Temporal range: Late Pleistocene (Ionian at maximum, Tarantian at mimimum; ~285ka at maximum, ~46.811-32.475ka at minimum[1])
Scientific classification:
Life
Domain: Eukaryota
(unranked): Unikonta
(unranked): Opisthokonta
(unranked): Holozoa
(unranked): Filozoa
Kingdom: Animalia
Subkingdom: Eumetazoa
(unranked): Bilateria
Clade: Nephrozoa
Superphylum: Deuterostomia
Phylum: Chordata
Clade: Olfactores
Clade: Craniata
Subphylum: Vertebrata
Infraphylum: Gnathostomata
Clade: Eugnathostomata
Clade: Teleostomi
Superclass: Tetrapoda
Clade: Reptiliomorpha
Clade: Amniota
Clade: Synapsida
Clade: Eupelycosauria
Clade: Sphenacodontia
Clade: Sphenacodontoidea
Order: Therapsida
Suborder: Cynodontia
Clade: Prozostrodontia
Clade: Mammaliaformes
Class: Mammalia
Legion: Cladotheria
Sublegion: Zatheria
Infralegion: Tribosphenida
Subclass: Theria
Clade: Eutheria
Infraclass: Placentalia
Subcohort: Exafroplacentalia
Magnorder: Boreoeutheria
Superorder: Laurasiatheria
Clade: Ungulata
Clade: Artiodactyla
Clade: Artiofabula
Clade: Cetruminantia
(unranked): Ruminantiamorpha
(unranked): Ruminantia
Infraorder: Pecora
Family: Bovidae
Subfamily: Alcelaphinae
Genus: †Rusingoryx
Species: †R. atopocranion
Rusingoryx is an extinct genus of alcelaphine bovid that lived in what are now the Wasiriya Beds in Rusinga Island, Kenya during the Late Pleistocene epoch, at least from around ~33,765-32,475 years ago or ~46,811-43,899 years ago and at most around ~285 thousand years ago[1].
Nasal dome:
An analysis on the skull of Rusingoryx revealed that it had a hollow nasal crest. According to it
"The floor of the nasal tract significantly departs from the hard palate, ascending parallel to the outer surface of the nasal dome and serving as a roof to the extraordinarily voluminous maxillopalatine paranasal sinuses. These sinuses comprise the largest proportion of cranial volume and extend to the midline, where they are separated by a median septum. Based on careful examination of computed tomography (CT) scans, the paranasal sinuses and the airway are not connected by ostia larger than 2 mm, rendering them dead airspace. The nasal tract is straight through the rostral portion of the cranium but deviates ventrally in the frontal region, forming an “S”-shaped curve".
Skulls, digital renderings, and CT sections of Rusingoryx. From O'Brien et al. (2016).
Such unusual features are not found in any other mammal. Instead, the authors noted that the closest analogues to Rusingoryx's nasal cavities were those of basal lambeosaurine dinosaurs (indeed, the evolution of such structures in both completely unrelated groups provides yet another case of convergent evolution)[2].

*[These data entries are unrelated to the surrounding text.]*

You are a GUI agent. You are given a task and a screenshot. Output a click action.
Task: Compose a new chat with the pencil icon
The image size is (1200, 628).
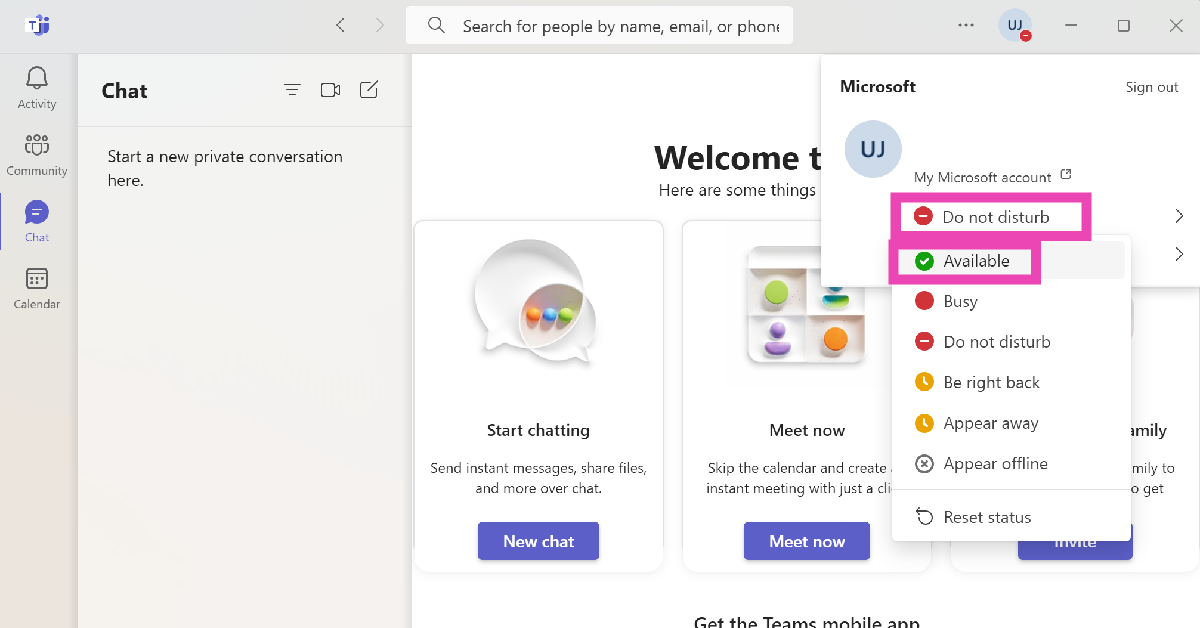(x=369, y=90)
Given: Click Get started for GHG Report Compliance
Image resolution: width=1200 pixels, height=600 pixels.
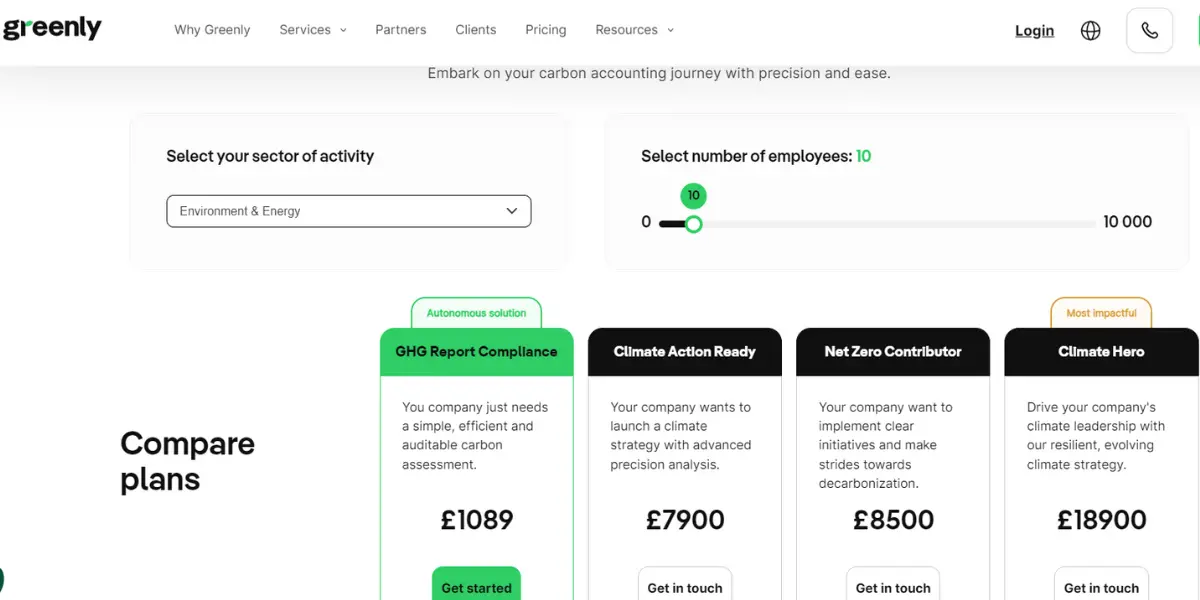Looking at the screenshot, I should point(476,587).
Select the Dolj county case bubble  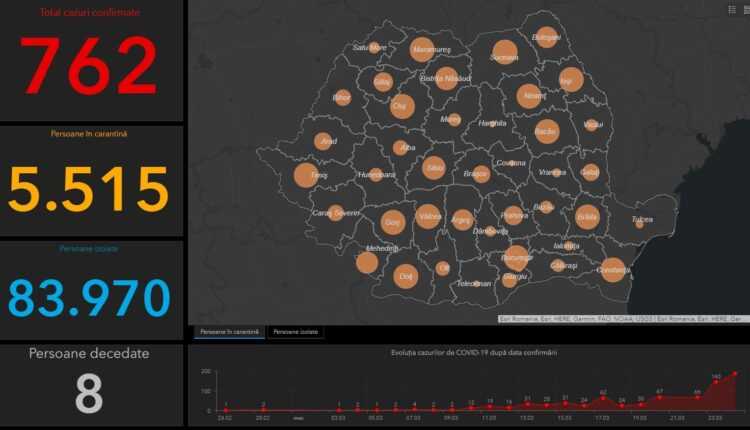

A function for the dome was searched for. It is unlikely that it was used for enhanced turbinate function, as the elevated nasal cavity floor does not allow for much room for turbinates. Nor does it seem to have been particularly useful for evaporative cooling (there is no evidence for the necessary airflow between the sinuses and nasal passages) or headbutting (narrow skull bones, enormous cranial cavities in lieu of buttressing, and posteriorly positioned horns). The most likely function of the nasal dome was found to be of phonic modification. Rusingoryx seems to have been able to produce low frequency sounds of 248-746Hz, judging from acoustic models from harmonic wave production (although since the soft tissue vocal tract length can't be reconstructed, these figures are conservatively high). Adding another 20 centimeters would allow the animal to make noises below 20Hz, in the ballpark of infrasound. Typically, the vocal ranges of mammals tend to be at ~1,100Hz, which would imply the vocalizations of Rusingoryx would have been undetectable by predators, thus helping in anti-predator activities (as well as in intraspecific signaling). Rusingoryx lived in vast semi-arid grasslands, which would have been ideal for low frequency vocalizations[2].
References:
[1] Taxonomic status and paleoecology of Rusingoryx atopocranion (Mammalia, Artiodactyla), an extinct Pleistocene bovid from Rusinga Island, Kenya (Faith et al., 2010).
[2] Unexpected Convergent Evolution of Nasal Domes between Pleistocene Bovids and Cretaceous Hadrosaur Dinosaurs (O'Brien et al., 2016).